Because social media has become highly strident and divisive, Nooyi argues it is a **'formula for disaster'** for a CEO to speak out *individually* on social issues. Her heuristic: **1/3** of employees will love the stance, **1/3** will directly oppose it, and **1/3** will remain quiet — and you cannot predict how the silent third breaks. Instead, CEOs should express stances *collectively* through organizations like the [[entity-org-business-roundtable]] or the U.S. Chamber of Commerce. See the contrarian framing [[contrarian-ceo-activism]] and the quote [[quote-numbers-lie-strength]].

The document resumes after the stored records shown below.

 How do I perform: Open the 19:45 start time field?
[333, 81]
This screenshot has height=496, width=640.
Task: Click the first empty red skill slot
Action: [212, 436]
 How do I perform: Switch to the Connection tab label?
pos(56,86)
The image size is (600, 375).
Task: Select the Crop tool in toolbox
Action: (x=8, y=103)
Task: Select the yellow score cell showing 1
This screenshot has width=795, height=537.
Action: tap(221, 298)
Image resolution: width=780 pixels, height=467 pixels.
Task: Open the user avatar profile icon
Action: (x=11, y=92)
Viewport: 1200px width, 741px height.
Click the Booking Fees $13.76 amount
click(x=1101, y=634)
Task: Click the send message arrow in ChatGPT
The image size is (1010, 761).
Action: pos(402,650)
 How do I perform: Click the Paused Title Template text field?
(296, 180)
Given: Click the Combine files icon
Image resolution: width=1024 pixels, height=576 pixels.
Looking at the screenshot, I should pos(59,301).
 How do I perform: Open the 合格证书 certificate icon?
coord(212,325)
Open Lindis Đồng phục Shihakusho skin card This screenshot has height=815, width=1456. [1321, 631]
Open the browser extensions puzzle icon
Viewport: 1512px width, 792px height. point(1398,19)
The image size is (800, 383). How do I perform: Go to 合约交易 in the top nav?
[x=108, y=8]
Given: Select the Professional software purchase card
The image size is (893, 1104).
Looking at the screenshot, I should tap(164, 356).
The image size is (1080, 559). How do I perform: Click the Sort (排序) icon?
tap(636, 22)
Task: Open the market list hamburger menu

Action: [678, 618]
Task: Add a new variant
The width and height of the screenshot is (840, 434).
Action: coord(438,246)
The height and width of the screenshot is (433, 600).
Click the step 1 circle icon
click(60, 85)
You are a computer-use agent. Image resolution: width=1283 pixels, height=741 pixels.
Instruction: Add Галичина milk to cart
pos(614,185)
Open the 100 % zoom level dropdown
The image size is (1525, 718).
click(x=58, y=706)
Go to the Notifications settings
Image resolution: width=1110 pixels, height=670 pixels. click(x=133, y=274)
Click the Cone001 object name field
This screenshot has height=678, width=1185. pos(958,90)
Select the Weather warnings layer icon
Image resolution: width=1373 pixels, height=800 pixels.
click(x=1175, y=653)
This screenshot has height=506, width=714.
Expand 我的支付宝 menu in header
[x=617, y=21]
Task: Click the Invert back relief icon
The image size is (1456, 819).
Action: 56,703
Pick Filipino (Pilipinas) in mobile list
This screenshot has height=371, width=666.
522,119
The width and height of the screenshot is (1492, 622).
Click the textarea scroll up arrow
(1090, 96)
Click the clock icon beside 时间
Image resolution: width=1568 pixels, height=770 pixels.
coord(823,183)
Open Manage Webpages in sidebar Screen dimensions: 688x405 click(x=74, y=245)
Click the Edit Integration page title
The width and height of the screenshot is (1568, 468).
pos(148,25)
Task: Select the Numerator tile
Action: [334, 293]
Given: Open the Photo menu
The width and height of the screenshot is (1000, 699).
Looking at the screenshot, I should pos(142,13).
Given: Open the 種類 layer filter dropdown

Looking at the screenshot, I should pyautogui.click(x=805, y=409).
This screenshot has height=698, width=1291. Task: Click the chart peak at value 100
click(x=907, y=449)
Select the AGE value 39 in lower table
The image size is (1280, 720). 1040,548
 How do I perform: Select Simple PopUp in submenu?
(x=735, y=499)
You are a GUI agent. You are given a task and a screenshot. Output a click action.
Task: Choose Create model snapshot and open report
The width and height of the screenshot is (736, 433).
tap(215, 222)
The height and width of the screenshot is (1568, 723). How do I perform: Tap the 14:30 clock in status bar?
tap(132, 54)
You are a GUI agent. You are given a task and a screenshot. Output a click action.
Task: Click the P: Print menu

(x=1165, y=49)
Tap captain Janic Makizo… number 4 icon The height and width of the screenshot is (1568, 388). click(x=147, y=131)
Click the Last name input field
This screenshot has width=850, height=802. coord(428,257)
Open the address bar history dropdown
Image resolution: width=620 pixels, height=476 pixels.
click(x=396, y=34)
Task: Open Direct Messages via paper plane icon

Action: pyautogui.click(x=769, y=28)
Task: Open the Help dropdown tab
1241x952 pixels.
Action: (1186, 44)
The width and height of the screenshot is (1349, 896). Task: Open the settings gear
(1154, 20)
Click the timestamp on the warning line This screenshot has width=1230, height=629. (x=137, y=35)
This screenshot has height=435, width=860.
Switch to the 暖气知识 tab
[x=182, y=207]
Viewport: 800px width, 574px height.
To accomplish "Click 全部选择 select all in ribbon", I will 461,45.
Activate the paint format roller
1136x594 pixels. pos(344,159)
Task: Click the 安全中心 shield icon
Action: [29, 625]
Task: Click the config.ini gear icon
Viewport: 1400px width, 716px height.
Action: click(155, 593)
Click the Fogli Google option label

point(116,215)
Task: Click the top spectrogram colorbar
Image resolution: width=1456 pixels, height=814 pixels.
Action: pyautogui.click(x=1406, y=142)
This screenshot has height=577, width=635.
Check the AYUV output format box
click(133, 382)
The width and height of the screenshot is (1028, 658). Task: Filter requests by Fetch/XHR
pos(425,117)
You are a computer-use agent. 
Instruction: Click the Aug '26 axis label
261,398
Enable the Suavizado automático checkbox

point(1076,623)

**Enrichment.** CEO-activism research shows mixed outcomes — alignment benefits with progressive employees/consumers vs. backlash and polarization risk (Delta on voting laws, Disney in Florida, Nike). Some studies find authentic, values-based activism can enhance brand equity and engagement among younger cohorts. Nooyi's stance is therefore a conservative, risk-minimizing interpretation of an active, two-sided debate.